Coronavirus dà alla testa: Fase Due dipende da pronte e attente segnalazioni dai territori dei nuovi casi e delle nuove catene di trasmissione. Dipende quindi dalle Regioni, dai governo regionali se Fase Due è convivenza lunga con contagio che cala o non sale, oppure convivenza breve con virus che prosegue e torna ad infettare su larga scala. Dipende dai governi locali, cioè dio ce la mandi buona.
Fase Due dipende anche dalla App per tracciare e segnalare contagiati. Di Maio è riuscito a dire che App serve per individuare chi sta per essere positivo. App indovina dunque e capace di leggere nel futuro. A parte questa gag, l’App è tanto fondamentale quanto immaginaria. Arriverà, se arriverà, a fine maggio, magari giugno. Sono due mesi due che commissione dei 74 studia App, poi ci saranno gli organismi e gli Enti coi loro pareri, poi ci saranno i Comitati. Poi bisognerebbe addirittura farla davvero la App.

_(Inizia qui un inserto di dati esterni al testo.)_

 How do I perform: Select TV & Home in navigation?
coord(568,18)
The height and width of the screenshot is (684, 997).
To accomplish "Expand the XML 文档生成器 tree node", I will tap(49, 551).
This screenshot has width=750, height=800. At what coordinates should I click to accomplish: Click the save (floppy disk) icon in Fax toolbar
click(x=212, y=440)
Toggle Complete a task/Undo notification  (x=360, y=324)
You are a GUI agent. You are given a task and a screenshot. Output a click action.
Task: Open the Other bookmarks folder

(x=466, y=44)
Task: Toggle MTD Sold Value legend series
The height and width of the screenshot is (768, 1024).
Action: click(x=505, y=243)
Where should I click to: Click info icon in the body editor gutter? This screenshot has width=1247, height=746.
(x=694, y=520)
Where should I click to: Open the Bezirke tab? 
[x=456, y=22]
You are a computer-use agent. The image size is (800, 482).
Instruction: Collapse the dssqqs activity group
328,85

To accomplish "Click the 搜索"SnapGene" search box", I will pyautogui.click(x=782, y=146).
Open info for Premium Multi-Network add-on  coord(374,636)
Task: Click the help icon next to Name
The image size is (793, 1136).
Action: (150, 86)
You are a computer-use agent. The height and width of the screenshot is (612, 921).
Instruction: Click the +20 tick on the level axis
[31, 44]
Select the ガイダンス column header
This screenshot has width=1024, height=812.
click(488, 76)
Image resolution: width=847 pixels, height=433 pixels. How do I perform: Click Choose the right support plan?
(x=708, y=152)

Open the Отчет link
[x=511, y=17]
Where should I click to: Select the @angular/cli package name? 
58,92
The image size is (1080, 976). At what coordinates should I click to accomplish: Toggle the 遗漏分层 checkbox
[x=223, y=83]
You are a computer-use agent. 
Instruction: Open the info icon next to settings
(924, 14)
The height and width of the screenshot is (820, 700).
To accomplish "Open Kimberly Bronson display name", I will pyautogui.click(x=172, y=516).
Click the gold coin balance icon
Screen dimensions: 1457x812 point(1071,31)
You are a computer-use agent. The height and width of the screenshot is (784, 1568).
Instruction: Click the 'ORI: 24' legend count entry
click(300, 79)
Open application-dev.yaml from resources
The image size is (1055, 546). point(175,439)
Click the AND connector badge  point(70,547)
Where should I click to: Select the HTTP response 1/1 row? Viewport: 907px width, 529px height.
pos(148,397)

Fase Due dipende da distanziamento e relativa sicurezza su bus, metro, treni. Indispensabile spostarsi stando a distanza l’uno dall’altro. Indispensabile quanto immaginario. Aziende di trasporto pubblico hanno già alzato bandiera bianca e dichiarato di appellarsi alla clemenza della mascherina.
Fase Due dipende dalla mascherina, intorno alla mascherina l’imbarazzate tarantella dei 50 cent e soprattutto il groviglio di mezze verità mai sia detta tutta la verità. Mascherina non immunizza certo dal contagio ma, se ce l’hanno tutti, riduce di tanto lo spazio al contagio. Se ce l’hanno tutti, se tutti la cambiano spesso. Però perché ce l’abbiano tutti e perché tutti la cambino spesso non c’è disponibilità né volontà.
Non ci sono 50 milioni di mascherine al giorno e non ci sono milioni di cittadini disposti a capire che la mascherina non è una maglietta che si porta tutta una stagione, magari lavandola ogni due-tre giorni.
Fase Due dipende dai test sierologici che servono a inseguire il virus e invece la gente li crede test di immunità personali.
Fase Due dipende dai tamponi, da fare in fretta a chi ha avuto contatti con contagiati. E invece tutti si affollano attorno chiedendo tamponi come fossero un diritto acquisito e negato di ogni cittadino.
Fase Due dipende da un governo determinato e sicuro di se stesso. E da politici, soprattutto di opposizione, capaci di fare qualcosa di diverso da propaganda, propaganda spesso dozzinale e sguaiata. Quindi Fase Due dipende da due cose che non ci sono.
Fase Due dipende dalla capacità di ciascuno di non gridare che il proprio problema o bisogno sono la prima e la seconda cosa da soddisfare. Dalla volontà e capacità di non sforare e sfarinare le regole delle protezione sanitaria. Violarle, sfarinarle per distrazione, ignoranza, leggerezza, menefreghismo, oppure perché non coincidono con i cavoli propri. Una grande scommessa sui cittadini, scommessa grande e azzardata.
Fase Due dipende dalla testa collettiva di una comunità cui coronavirus ha già con tutta evidenza dato alla testa.